Постель и все остальное (Наумова) - страница 39

Арсений снова посмеялся. Отец добродушно иронизировал, но был гораздо жестче, чем представлялся. Тем необычнее прозвучала следующая тирада:

– Плевать на Иру, она сама не знает, чего хочет. Помесь добермана с болонкой. С тобой на лестнице вторая была. Не разберешь, каких кровей намешано, но девушка гармоничная.

– Ты же ее мельком видел, – удивился Арсений.

– Если женщину надо долго разглядывать, чтобы заметить, что она приятная и стильная, то вряд ли она вообще женщина.

– И почему не сказал, что понравилась?

– Разве должен был? Я просто обрадовался, что у тебя вкус появился.

– Татьяна – сумасшедшая, пап. Опасная авантюристка с комплексами. Через десять минут после вас с Ириной ушла. Больше я ее никогда не встречал. Думаю, в Москве не прижилась и вернулась в свой городок неподалеку отсюда. Ты не провинциальность ли с гармонией уравнял? Вроде не в твоем духе…

Арсений не договорил, явилась мама. А с ней чай и сплетни о благотворителях, с которыми она провела вечер. Муж повеселел, сын успокоился, и никто не заметил, что она очень устала. «Скоро вернусь с какого-нибудь мероприятия, увижу, что Евгений не спит, и Арсений здесь, и непроизвольно подумаю: „Как некстати. Лучше бы нам встретиться завтра днем“», – пришло ей в голову. И на миг внутренности жестко скрутило от того, что она не испугалась этой мысли.

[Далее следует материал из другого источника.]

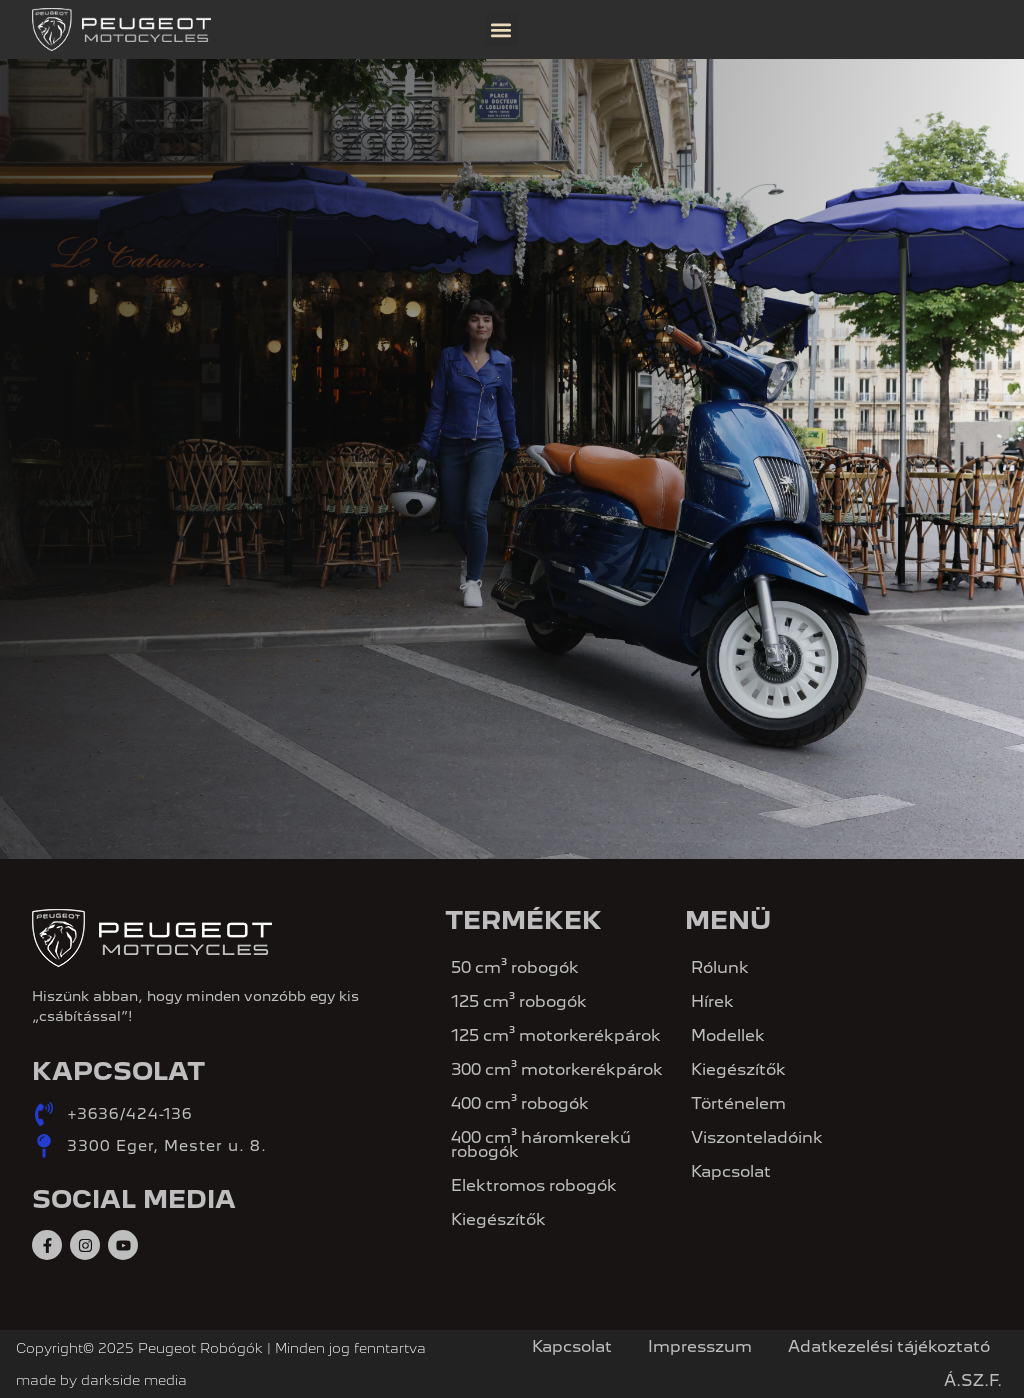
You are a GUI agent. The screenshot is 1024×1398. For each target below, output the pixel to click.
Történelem (738, 1103)
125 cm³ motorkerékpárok (556, 1035)
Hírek (712, 1001)
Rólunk (720, 967)
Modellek (728, 1035)
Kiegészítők (498, 1219)
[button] (501, 29)
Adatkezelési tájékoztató (889, 1346)
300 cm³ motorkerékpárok (557, 1069)
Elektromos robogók (534, 1185)
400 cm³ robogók (520, 1103)
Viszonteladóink (757, 1137)
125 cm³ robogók (519, 1001)
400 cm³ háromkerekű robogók (541, 1144)
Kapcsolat (731, 1171)
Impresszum (700, 1346)
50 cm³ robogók (515, 967)
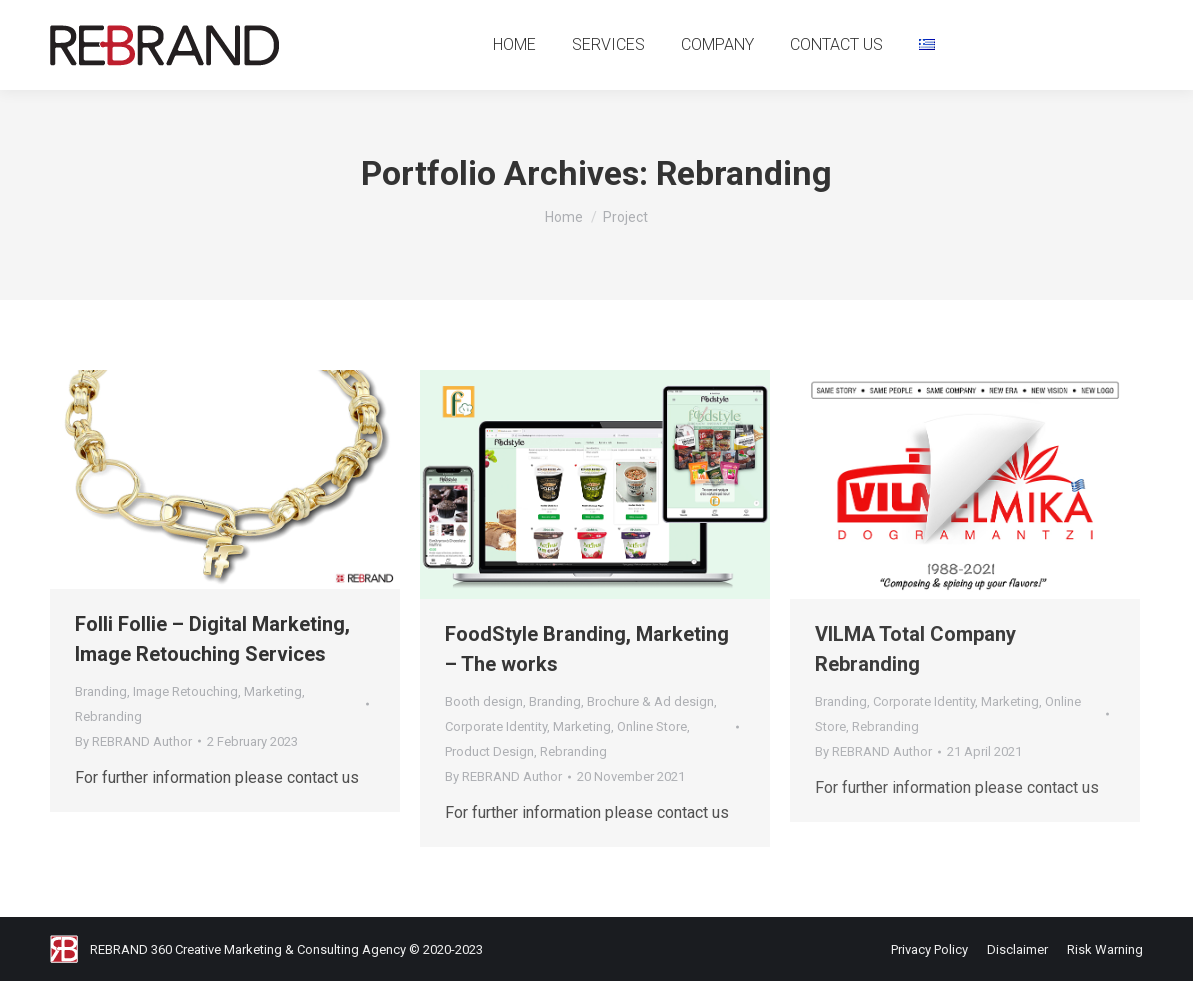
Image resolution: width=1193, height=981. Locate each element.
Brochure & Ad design (650, 701)
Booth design (484, 701)
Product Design (489, 751)
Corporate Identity (496, 726)
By (133, 741)
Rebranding (108, 716)
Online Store (652, 726)
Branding (101, 691)
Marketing (273, 691)
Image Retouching (185, 691)
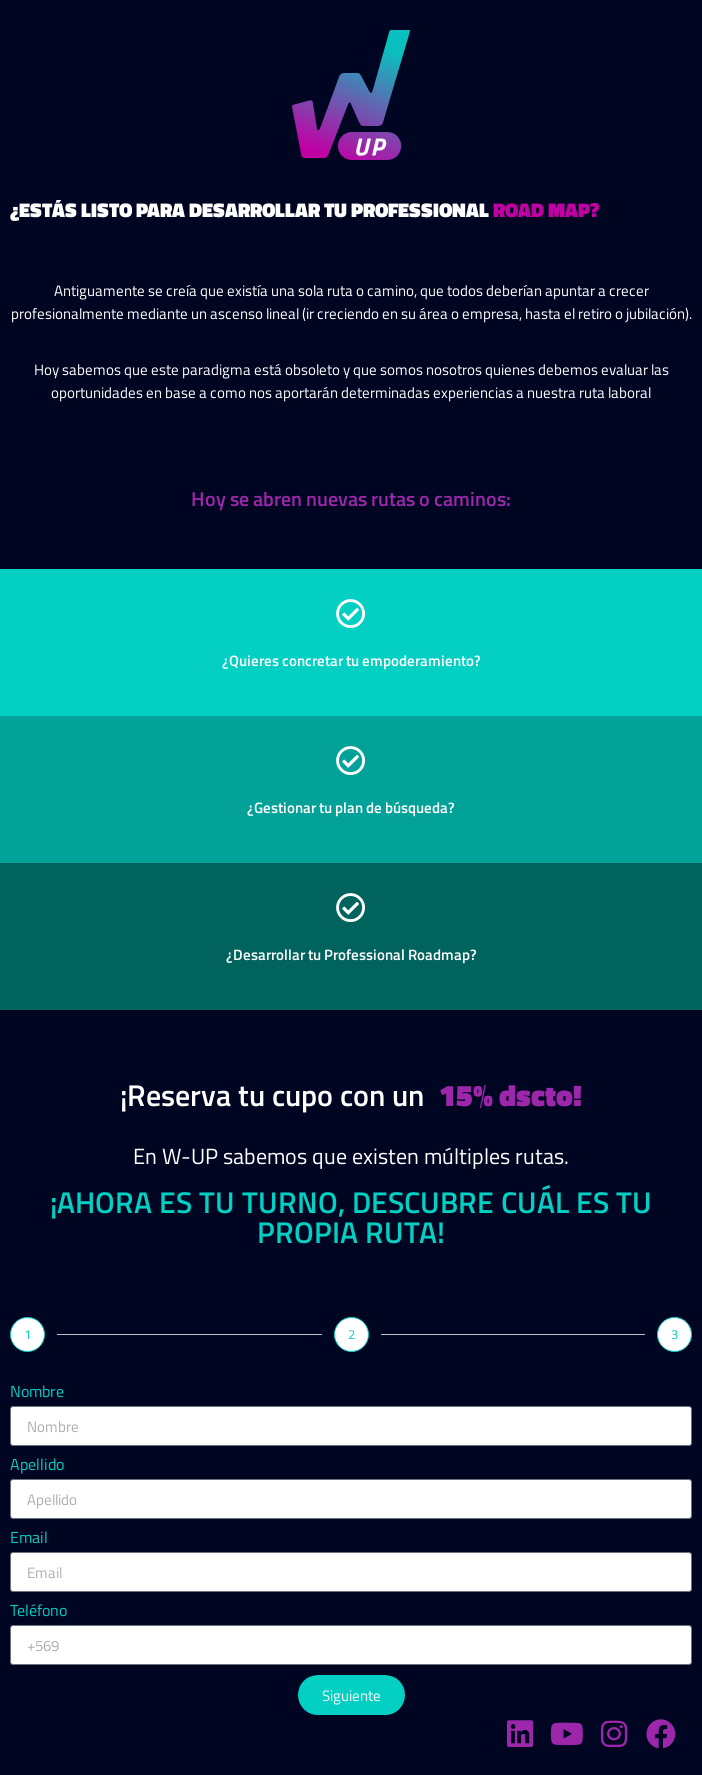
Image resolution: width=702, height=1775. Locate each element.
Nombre (37, 1393)
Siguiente (351, 1695)
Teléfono (38, 1612)
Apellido (37, 1466)
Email (29, 1539)
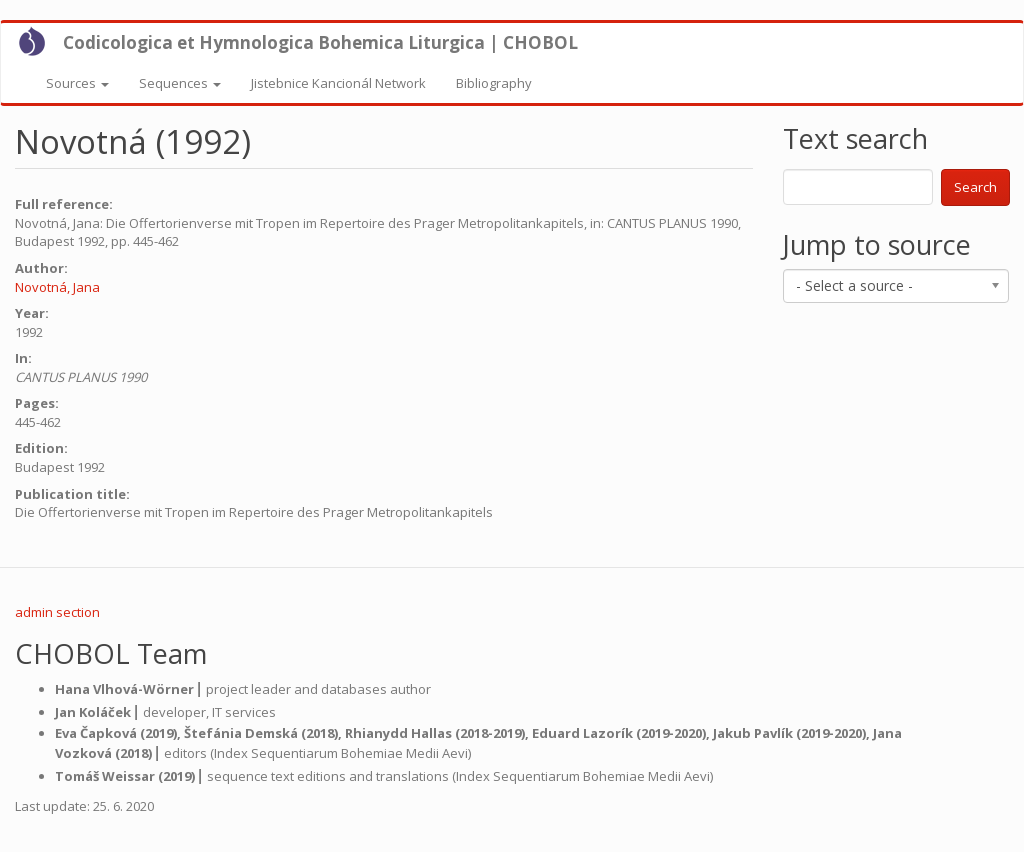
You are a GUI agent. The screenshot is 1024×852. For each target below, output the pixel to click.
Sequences (180, 83)
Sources (77, 83)
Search (975, 187)
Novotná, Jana (57, 287)
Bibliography (494, 83)
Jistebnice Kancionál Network (338, 83)
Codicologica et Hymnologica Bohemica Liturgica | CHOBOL (320, 42)
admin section (57, 612)
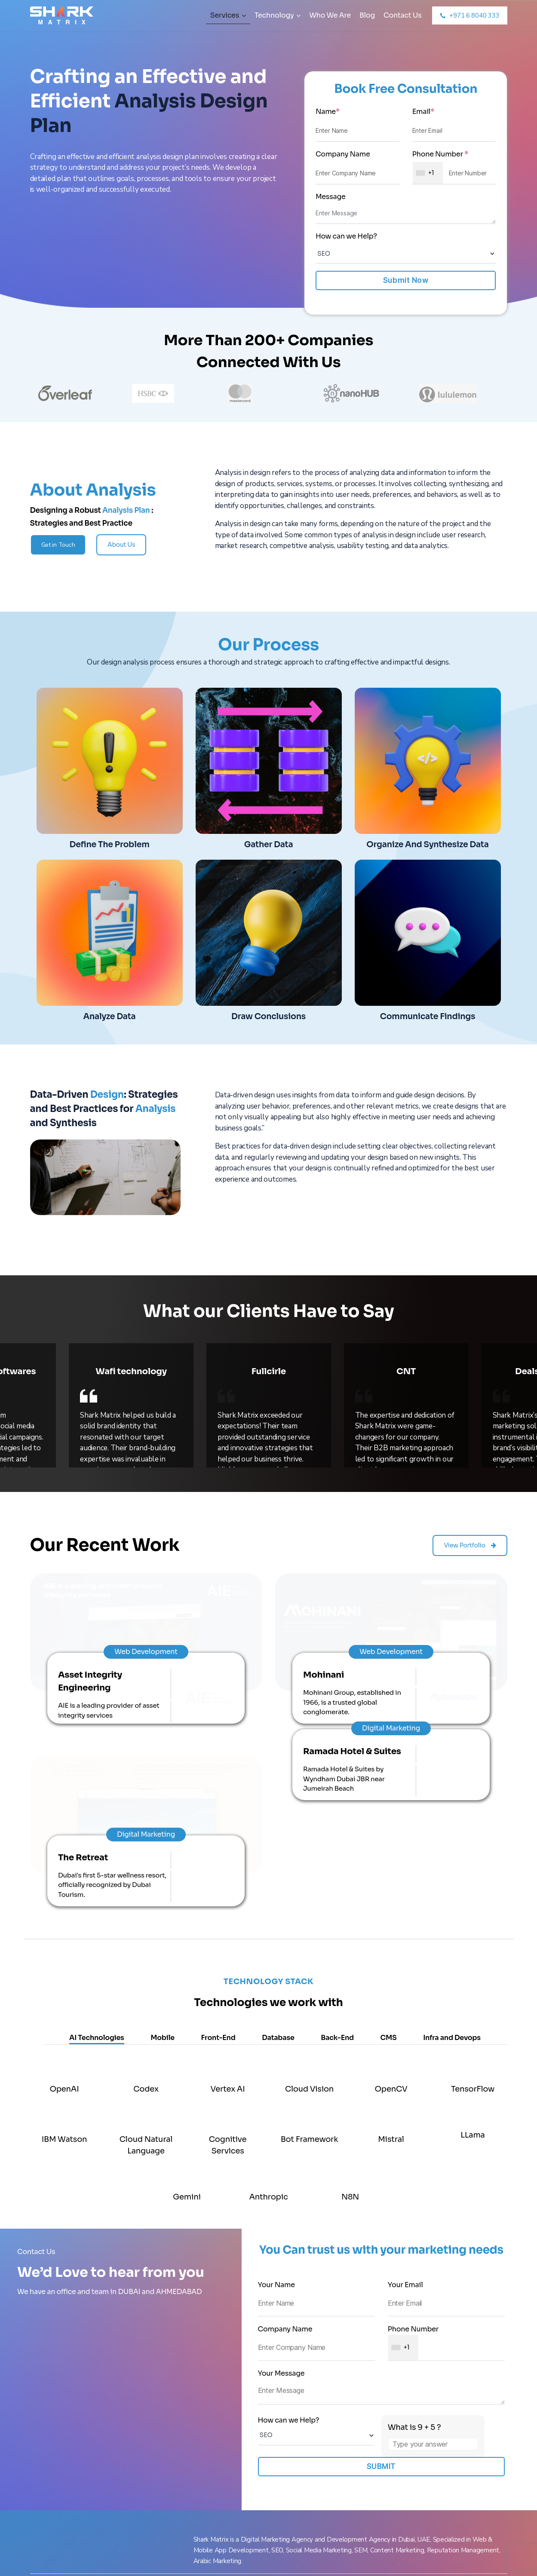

Наваждение длилось секунды. Она заставила себя поднять глаза, и на душе потеплело. Всю жизнь различала, когда на этой самой неявной душе теплеет, а когда светлеет. И надо признать, второе состояние было едва ли не интимным, невнятно-причинным, а первое – от хороших людей. Вон они, главные обогреватели, за домашним чаем с вечными плюшками. Лица уютные. Губы в сахарной пудре. Муж и сын. Кажется, ее присутствие до сих пор их тонизирует – улыбаются, интересничают, острят. Когда-то даже животы невольно подтягивали, а она всего-то просила не сутулиться.

Одна ее подруга в начале второго, кажется, курса вышла замуж за деревенского увальня, даже звали Ваней, а не каким-нибудь Аскольдом. Он от переизбытка чувств и сил бросался ко всем подряд – вздыхать, ходить по улицам, держась за руки, а как только недотрога разрешит в щечку поцеловать, сразу жениться. Он знать не знал, что творится в квартирах, когда мама с папой на даче. Но ведь жил в общежитии, а там разврат не французскими духами пахнет. Или в те годы безобразия начинались к концу обучения? Или кучковались по комнатам, на стук не открывали, выдавая маленькие оргии за подготовку к зачету? Да, комитеты комсомола лютовали, за аморалку можно было и койко-места лишиться, и студенческого билета. Городские девчонки от него прятались, как могли. Компания была такая, что родители каждой были в состоянии сделать карьеру любому зятю. Рабоче-крестьянское происхождение и жажда университетских знаний еще и облегчили бы задачу. Но перед друзьями стыдно. А эта то ли влюбилась, то ли боялась остаться одна. У девочек бывает: красивая, умная, из хорошей семьи, но уверена, что ее никто никогда замуж не возьмет. Прошло пятнадцать лет, собрались отмечать это событие в ресторане. Шикарные мальчики пооблезли за своими диссертациями и явились в основном выяснить, кто, где и кем, – связи решали все. Девочки – половина разведена, половина на грани – скучали, нехотя пялились в фотографии жен и детей однокурсников и шептались, что подруга не решится притащить своего убогого в их интеллектуально окрепшую компанию. И вдруг та уверенно подплыла к столу вместе с роскошным и совсем молодым для своего звания милицейским генералом. Как он ухаживал за дамами, как поддерживал беседу. И не сдувал пылинки с жены, но просто не давал им на нее садиться. Вот вам и Ваня. Когда мужчины уходили курить, на чудотворницу яростно наседали: «Что надо делать?» Надеялись, она скажет про любовь. И услышали: «Для начала нужно выбрать хороший материал, потом лепить». – «Так не лепится!» – взвыл кто-то. «Меняй материал», – тяжело усмехнулась победительница.